Furthermore, the BIR requires that the following
documents be attached to the application for the
issuance of tax clearance:
• Board
resolution authorizing the dissolution;
•
Audited financial statements for the last three years;
• Copy
of the Articles of incorporation and Bylaws or license
to operate issued by the SEC;
•
Original certificate of registration;
•
Balance sheet as of the date of dissolution and income
statement covering the period from the beginning of the
taxable year to the date of dissolution;
• Annual
income-tax returns and VAT returns for the last three
taxable years;
• Latest
annual registration fee return (BIR Form 0605);
• List
of used and unused official receipts, invoices, etc.,
including the last booklets, used and unused booklets
and latest authority to print; and
• Last
volume of registered book of accounts.
After
submitting these documents, the BIR will then issue
either a Letter of Authority or a Tax Verification
Notice authorizing its revenue officers to determine
whether the applicant has any deficiency tax liability
before it issues the tax clearance.
Interestingly, in one case, the Supreme Court made a
pronouncement that the requirement of tax clearance
before the dissolution as approved by the SEC cannot be
imposed in a case involving a proceeding in receivership
and liquidation of a bank, wherein the proceedings were
initiated by the Monetary Board. Involuntary dissolution
by the SEC cannot be equated with involuntary
receivership and liquidation procedures of the MB since
they are governed by different rules and procedures.

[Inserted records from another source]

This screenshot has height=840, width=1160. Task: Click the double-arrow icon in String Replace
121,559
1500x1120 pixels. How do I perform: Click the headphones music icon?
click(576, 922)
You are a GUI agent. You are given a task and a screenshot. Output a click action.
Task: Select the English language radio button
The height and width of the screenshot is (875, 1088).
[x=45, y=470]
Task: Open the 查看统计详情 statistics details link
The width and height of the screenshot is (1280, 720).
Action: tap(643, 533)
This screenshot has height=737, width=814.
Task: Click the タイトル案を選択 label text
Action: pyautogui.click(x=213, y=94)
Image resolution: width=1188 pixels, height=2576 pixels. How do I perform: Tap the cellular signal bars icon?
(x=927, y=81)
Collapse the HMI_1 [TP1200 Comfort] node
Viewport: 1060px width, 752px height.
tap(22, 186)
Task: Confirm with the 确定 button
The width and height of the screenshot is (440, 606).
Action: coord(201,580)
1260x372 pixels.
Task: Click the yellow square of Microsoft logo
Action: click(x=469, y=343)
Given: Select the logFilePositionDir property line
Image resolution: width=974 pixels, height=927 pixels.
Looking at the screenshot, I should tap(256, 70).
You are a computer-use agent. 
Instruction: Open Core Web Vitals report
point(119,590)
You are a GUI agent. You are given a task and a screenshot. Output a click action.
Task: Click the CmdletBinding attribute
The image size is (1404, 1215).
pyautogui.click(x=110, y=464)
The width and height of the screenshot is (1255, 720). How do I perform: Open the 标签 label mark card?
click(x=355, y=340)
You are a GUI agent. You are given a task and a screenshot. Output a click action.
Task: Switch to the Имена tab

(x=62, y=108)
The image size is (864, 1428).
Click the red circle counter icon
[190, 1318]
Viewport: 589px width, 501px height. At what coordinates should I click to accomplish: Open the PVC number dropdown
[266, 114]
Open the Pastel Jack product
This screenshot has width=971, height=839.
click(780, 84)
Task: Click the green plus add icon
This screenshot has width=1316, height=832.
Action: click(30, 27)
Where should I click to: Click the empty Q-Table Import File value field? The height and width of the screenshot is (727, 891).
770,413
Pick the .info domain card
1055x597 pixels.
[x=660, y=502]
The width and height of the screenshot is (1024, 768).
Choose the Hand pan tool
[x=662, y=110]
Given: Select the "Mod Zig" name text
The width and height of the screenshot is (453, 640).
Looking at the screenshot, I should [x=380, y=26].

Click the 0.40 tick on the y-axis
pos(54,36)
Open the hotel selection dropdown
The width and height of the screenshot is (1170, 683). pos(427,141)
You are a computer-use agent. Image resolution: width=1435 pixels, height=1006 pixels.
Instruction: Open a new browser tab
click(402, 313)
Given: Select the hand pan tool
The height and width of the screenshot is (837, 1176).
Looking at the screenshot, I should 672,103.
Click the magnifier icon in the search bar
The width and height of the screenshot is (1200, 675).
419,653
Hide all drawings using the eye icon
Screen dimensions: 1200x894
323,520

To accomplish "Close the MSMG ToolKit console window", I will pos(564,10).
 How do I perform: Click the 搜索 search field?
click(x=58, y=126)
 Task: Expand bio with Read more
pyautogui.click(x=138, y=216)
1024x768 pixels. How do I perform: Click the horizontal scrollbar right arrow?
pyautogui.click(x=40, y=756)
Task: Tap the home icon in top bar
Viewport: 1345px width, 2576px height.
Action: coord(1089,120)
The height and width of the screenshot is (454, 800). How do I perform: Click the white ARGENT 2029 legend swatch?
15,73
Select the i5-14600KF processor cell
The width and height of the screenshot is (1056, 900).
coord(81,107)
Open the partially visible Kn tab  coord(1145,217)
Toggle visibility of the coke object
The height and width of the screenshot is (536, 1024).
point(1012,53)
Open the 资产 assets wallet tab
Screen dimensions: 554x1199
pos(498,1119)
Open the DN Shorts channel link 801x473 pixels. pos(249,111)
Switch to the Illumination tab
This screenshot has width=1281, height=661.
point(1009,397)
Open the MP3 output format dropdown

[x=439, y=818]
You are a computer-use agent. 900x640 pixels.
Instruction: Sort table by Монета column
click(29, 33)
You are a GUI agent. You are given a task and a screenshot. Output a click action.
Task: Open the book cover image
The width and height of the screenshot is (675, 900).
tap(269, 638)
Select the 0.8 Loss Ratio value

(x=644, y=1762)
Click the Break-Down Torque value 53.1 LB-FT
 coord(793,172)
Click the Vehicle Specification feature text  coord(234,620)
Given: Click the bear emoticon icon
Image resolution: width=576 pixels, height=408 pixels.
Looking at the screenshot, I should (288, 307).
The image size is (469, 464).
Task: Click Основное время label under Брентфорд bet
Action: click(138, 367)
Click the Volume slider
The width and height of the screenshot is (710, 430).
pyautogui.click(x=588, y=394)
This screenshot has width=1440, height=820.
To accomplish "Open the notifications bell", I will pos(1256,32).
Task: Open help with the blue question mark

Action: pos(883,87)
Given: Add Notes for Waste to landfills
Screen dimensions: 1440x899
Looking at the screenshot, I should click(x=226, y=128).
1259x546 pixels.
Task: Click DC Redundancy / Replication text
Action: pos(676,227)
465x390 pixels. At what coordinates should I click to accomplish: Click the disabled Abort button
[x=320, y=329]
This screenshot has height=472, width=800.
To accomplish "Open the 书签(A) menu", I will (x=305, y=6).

Simultaneous with the processing of the application for
the issuance of tax clearance, the dissolving
corporation may file a notice with the LGU with whom it
is registered to request for the cancellation of its
registration. Similar to the BIR, the LGU likewise
determines whether the applicant has any deficiency on
local taxes and requires its settlement before it stamps
the word “retire” on the application for retirement.
Only
after the BIR has approved the dissolution of the
applicant by issuing the tax clearance can the owner
proceed to the SEC to cause the deregistration of its
business with the commission. The most common means used
to dissolve a company is by amending its Articles of
Incorporation to shorten its corporate term. This
requires the approval of the majority of the members of
the board with the concurrence of at least two-thirds of
the shareholders. Once the SEC approves the amended
Articles of Incorporation, the corporation is deemed
closed as of the date appearing in the amended Articles.
It would
seem that the procedures for the retirement of a
business are more painstakingly done compared with the
steps for its initial registration. If you can walk out
of the door with the various permits to operate in your
hands in just a couple of weeks, it could take you
several months or even years to secure the clearances
from the same agencies in case of dissolution. This only
goes to show the government’s vigilance in protecting
its own, and that of the public’s interests by not
letting business owners leave their corporate shell
without first settling their obligations.
It is
still the government which has the final say in
declaring whether your business is dead or alive.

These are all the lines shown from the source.